Faster ways to access subsets through LINQ

Faster ways to access subsets through LINQ - c#

This is a question about SPEED - there are a LOT of records to be accessed.
Basic Information About The Problem
As an example, we will have three tables in a Database.
Relations:
Order-ProductInOrder is One-To-Many (an order can have many products in the order)
ProductInOrder- Product is One-To-One (a product in the order is represented by one product)
public class Order {
public bool Processed { get; set; }
// this determines whether the order has been processed
// - orders that have do not go through this again
public int OrderID { get; set; } //PK
public decimal TotalCost{ get; set; }
public List<ProductInOrder> ProductsInOrder;
// from one-to-many relationship with ProductInOrder
// the rest is irrelevant and will not be included here
}
//represents an product in an order - an order can have many products
public class ProductInOrder {
public int PIOD { get; set; } //PK
public int Quantity{ get; set; }
public int OrderID { get; set; }//FK
public Order TheOrder { get; set; }
// from one-to-many relationship with Order
public int ProductID { get; set; } //FK
public Product TheProduct{ get; set; }
//from one-to-one relationship with Product
}
//information about a product goes here
public class Product {
public int ProductID { get; set; } //PK
public decimal UnitPrice { get; set; } //the cost per item
// the rest is irrelevant to this question
}
Suppose we receive a batch of orders where we need to apply discounts to and find the total price of the order. This could apply to anywhere from 10,000 to over 100,000 orders. The way this works is that if an order has 5 or more products where the cost each is $100, we will give a 10% discount on the total price.
What I Have Tried
I have tried the following:
//this part gets the product in order with over 5 items
List<Order> discountedOrders = orderRepo
.Where(p => p.Processed == false)
.ToList();
List<ProductInOrder> discountedProducts = discountedOrders
.SelectMany(p => p.ProductsInOrder)
.Where(q => q.Quantity >=5 )
.ToList();
discountedProducts = discountedProducts
.Where(p => p.Product.UnitPrice >= 100.00)
.ToList();
discountOrders = discountedOrders
.Where(p => discountProducts.Any(q => q.OrderID == p.OrderID))
.ToList();
This is very slow and takes forever to run, and when I run integration tests on it, the test seems to time out. I was wondering if there is a faster way to do this.

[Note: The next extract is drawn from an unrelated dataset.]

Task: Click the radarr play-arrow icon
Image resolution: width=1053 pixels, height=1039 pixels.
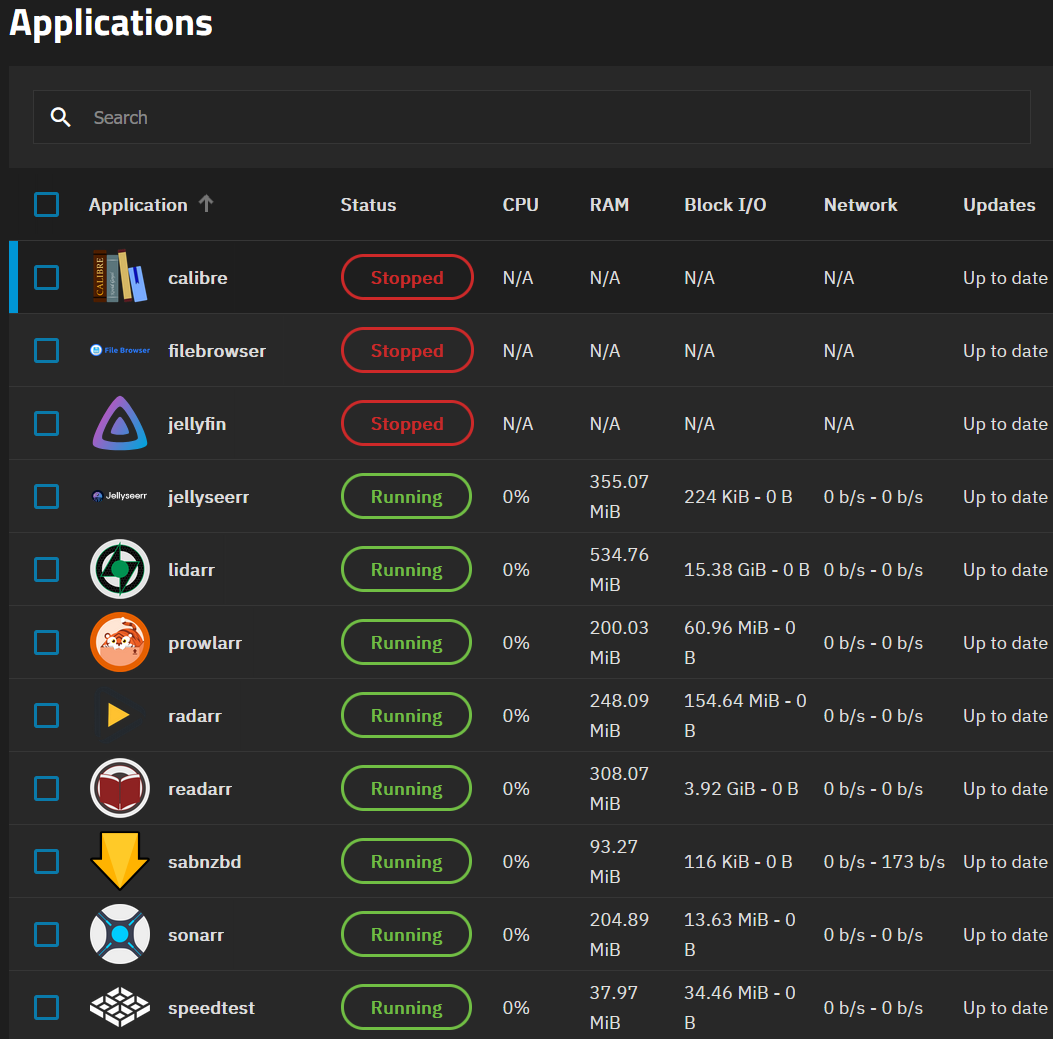Action: coord(119,715)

Try to not call ToList after every query.
When you call ToList on a query it is executed and the objects are loaded from the database in memory. Any subsequent query based on the results from the first query is performed in memory on the list instead of performing it directly in the database. What you want to do here is to execute the whole query on the database and return only those results which verify all your conditions.
var discountedOrders = orderRepo
.Where(p=>p.Processed == false);
var discountedProducts = discountedOrders
.SelectMany(p=>p.ProductsInOrder)
.Where(q=>q.Quantity >=5);
discountedProducts = discountedProducts
.Where(p=>p.Product.UnitPrice >= 100.00);
discountOrders = discountedOrders
.Where(p=>discountProducts.Any(q=>q.OrderID == p.OrderID));

Well, for one thing, combining those calls will speed it up some. Try this:
discountOrders = orderRepo.Where(p=>p.Processed == false && p.SelectMany(q=>q.ProductsInOrder).Where(r=>r.Quantity >=5 && r.Product.UnitPrice >= 100.00 && r.OrderID == p.OrderId).Count() > 0).ToList();
Note that this isn't tested. I hope I got the logic right-- I think I did, but let me know if I didn't.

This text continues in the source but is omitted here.